JSON Format Reference

Quick Navigation

Output Formats Top-Level Structure Common Fields Record Types Entity Coordinates Field Optionality Data Type Conventions

Introduction

This document describes the JSON output format generated by the transcription system. The JSON format provides structured data extracted from historical documents, including transcriptions, translations, and parsed record information.

This technical documentation section will be extended in the future to include additional technical details about the system's data formats, processing pipelines, and integration specifications.

Output Formats

The system generates JSON output in two primary formats:

Single Record JSON

Individual transcription result download format. Each JSON object represents a single processed image/document.

Batch JSON

Array format containing multiple records from an upload. Used when downloading all transcription results for an entire upload at once.

Top-Level Structure

The base JSON structure for a single transcription result:

{
  "image_file": "string (filename of the source image)",
  "transcription_original": "string (original language transcription)",
  "translation_en": "string (English translation)",
  "detected_language": "string (e.g., 'Polish', 'Latin', 'German', 'Russian', 'other')",
  "parsed_records": <JsonElement> | null,
  "metadata": {
    "processed_at": "DateTime (ISO format)"

Required work:
1) According to the JSON format reference, when is the Batch JSON format used?
2) Continue the JSON format reference from its last line.

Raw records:
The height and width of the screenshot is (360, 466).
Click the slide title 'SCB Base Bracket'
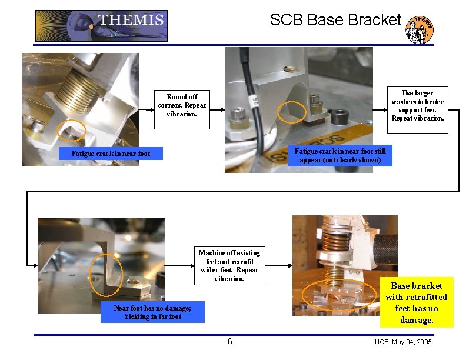click(335, 20)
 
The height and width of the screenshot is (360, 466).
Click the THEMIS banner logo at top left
click(101, 26)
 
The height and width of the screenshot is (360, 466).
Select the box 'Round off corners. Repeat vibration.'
click(182, 105)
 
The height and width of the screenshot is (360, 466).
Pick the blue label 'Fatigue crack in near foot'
click(111, 154)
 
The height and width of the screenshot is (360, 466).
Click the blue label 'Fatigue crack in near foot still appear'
click(340, 156)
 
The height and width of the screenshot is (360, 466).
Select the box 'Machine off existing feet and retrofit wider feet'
click(229, 265)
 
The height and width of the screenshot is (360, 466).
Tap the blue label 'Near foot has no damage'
click(152, 312)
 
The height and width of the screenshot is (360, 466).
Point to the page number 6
click(230, 342)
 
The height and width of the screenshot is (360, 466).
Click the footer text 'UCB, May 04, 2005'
click(403, 342)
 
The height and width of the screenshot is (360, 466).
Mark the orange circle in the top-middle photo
click(291, 112)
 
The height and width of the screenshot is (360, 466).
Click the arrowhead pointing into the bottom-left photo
click(34, 265)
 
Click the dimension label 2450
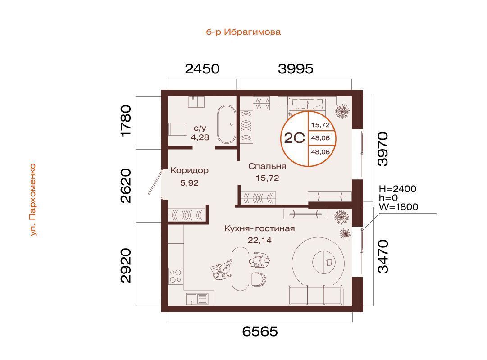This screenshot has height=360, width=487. click(x=202, y=69)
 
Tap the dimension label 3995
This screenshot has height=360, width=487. click(x=296, y=69)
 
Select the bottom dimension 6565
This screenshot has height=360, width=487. click(x=260, y=332)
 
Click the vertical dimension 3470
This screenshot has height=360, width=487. click(x=383, y=256)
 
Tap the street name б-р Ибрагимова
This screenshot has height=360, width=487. click(x=243, y=32)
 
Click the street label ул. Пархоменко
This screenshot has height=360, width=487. click(x=33, y=200)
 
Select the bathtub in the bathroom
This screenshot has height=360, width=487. click(x=226, y=124)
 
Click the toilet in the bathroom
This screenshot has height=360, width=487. click(x=178, y=129)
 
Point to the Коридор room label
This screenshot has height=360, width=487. click(x=190, y=170)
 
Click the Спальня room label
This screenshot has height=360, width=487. click(x=267, y=167)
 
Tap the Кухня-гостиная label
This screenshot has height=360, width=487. click(x=259, y=228)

Answers to the exercise:
1) When downloading all transcription results for an entire upload at once.

2)
  }
}

Field Descriptions

image_file: The filename of the source image that was transcribed
transcription_original: Full transcription of the document in its original language
translation_en: Complete English translation of the transcribed text
detected_language: Language detected in the source document
parsed_records: Array of parsed record objects (see Parsed Records Schema below). Omitted if parsing was not performed
metadata.processed_at: Timestamp when the transcription was completed

Batch Format

When downloading multiple records, the output is an array of the above structure:

[
  {
    "image_file": "...",
    "transcription_original": "...",
    "translation_en": "...",
    "detected_language": "...",
    "parsed_records": [...],
    "metadata": { "processed_at": "..." }
  },
  ...
]

Common Fields (All Record Types)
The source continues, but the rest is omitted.